A recent survey of Arizona’s working parents shows that 35% said they have left a job in the past year due to child care issues. The results of the First Things First (FTF) survey are in line with other national surveys on the challenges of child care.
Arizona’s early childhood agency, FTF, conducted the informal survey from June to October. It was seeking statewide information from working families about the challenges they face with child care for young children. About 800 families of young children responded.
FTF created the short survey and asked Arizona employers — big and small — to encourage their employees to fill it out. The goal was to get a better understanding of how the child care crisis is impacting businesses.
Arizona’s economy loses $1.77 billion annually due to child care challenges, according to a 2021 report from the U.S. Chamber of Commerce Foundation. The report shows that when employees can’t find child care, many times they have to miss work or eventually quit their job.
The FTF survey found that 80% of the parents who answered the survey have missed work due to child care issues in the past year.
According to ReadyNation, part of the Council for a Strong America, a bipartisan nonprofit focused on education and child care policy, “productivity challenges affect both employers and employees. Almost two-thirds of parents of infants and toddlers facing child care struggles reported being late for work or leaving work early, and more than half reported being distracted at work or missing full days of work.”
The ReadyNation report, released in February, said “an overwhelming 85% of primary caregivers said problems with child care hurt their efforts or time commitment at work. These challenges had predictable impacts: more than one-quarter of caregivers said they’ve been reprimanded at work, and nearly one-quarter have been fired. As a result, families lose $78 billion per year in forgone earnings and job search expenses.”
The FTF survey also offered insight into the challenges, needs and preferences of a family’s caregiving situation. For example, when asked about current caregiving situations, 42% said their child stays at home with a parent, stepparent or guardian, while 35% said their child attends a child care center, 31% said their child attends preschool, 25% said their child stays with another family member or friend and 18% said the child says at home with the parent who works remotely. Parents were asked to check all the answers that represent their current situation, so the totals are more than 100%.

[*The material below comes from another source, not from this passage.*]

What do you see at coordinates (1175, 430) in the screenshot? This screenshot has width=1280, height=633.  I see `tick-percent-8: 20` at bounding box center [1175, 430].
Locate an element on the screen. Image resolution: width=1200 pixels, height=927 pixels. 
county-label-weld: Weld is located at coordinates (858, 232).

When asked to elaborate on their child care choices, some parents wrote:
- I have to take a day off work to stay home with my child.

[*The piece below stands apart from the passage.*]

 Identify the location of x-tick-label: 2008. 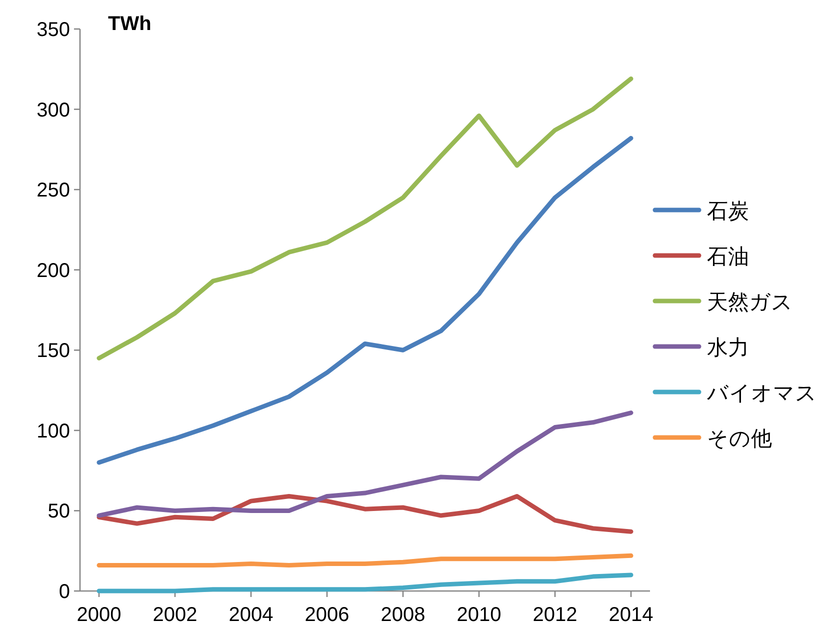
(403, 615).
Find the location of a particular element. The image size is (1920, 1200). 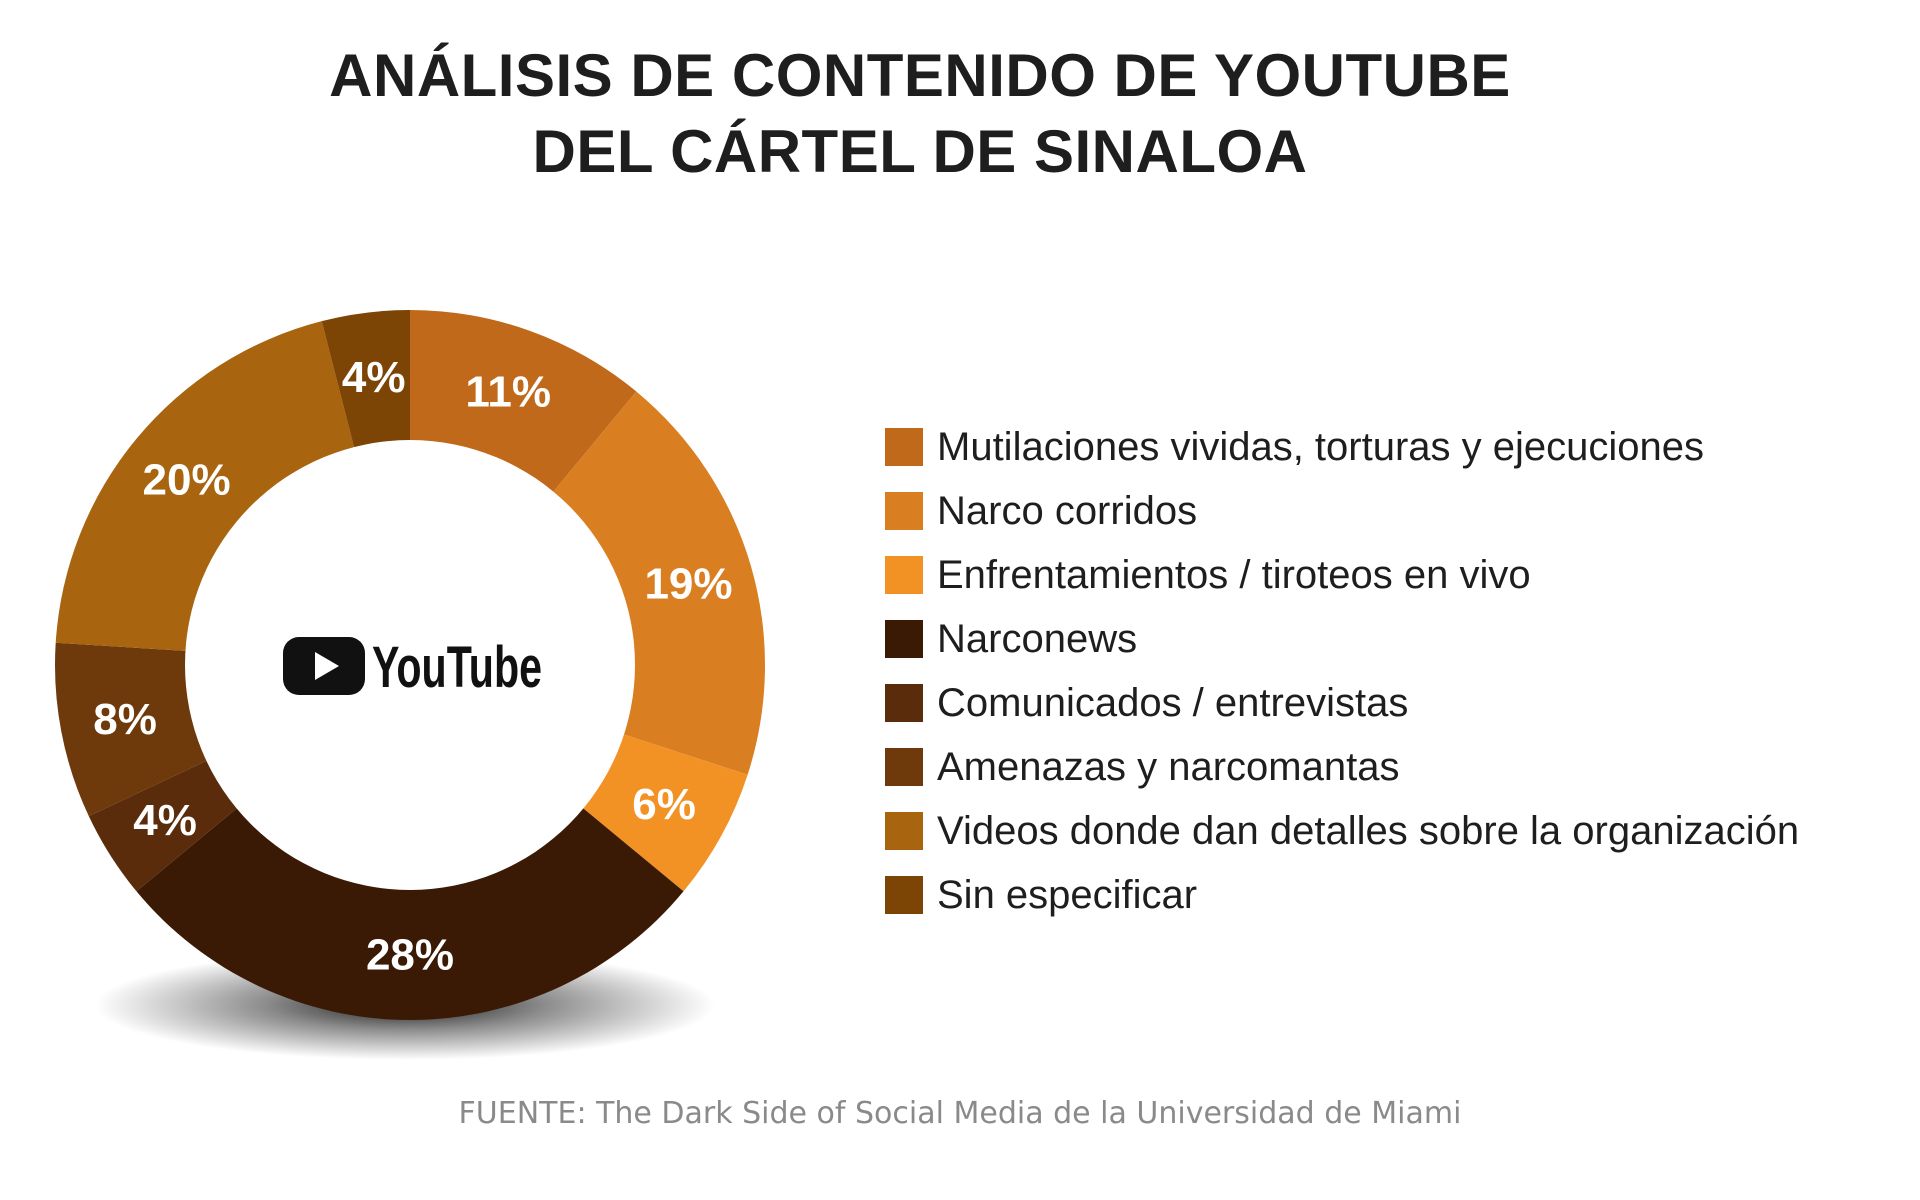

slice-data-label: 6% is located at coordinates (664, 804).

- Two days a week (my child) stays home with my parents.
- Looking for child care to return to work and school.
- (My child) goes with whoever can watch her on the days needed.
- Child stays at home with older siblings.
- Child stays at home with a nanny.
- Right now stays home with us, but when we start work next month we don’t know where he’ll go, yet.
FTF has convened a series of community forums in cities and towns across Arizona to build awareness of the state’s child care crisis. The forums offer an opportunity to hear from local community and business leaders in different parts of the state about how the child care crisis is impacting local business and their communities.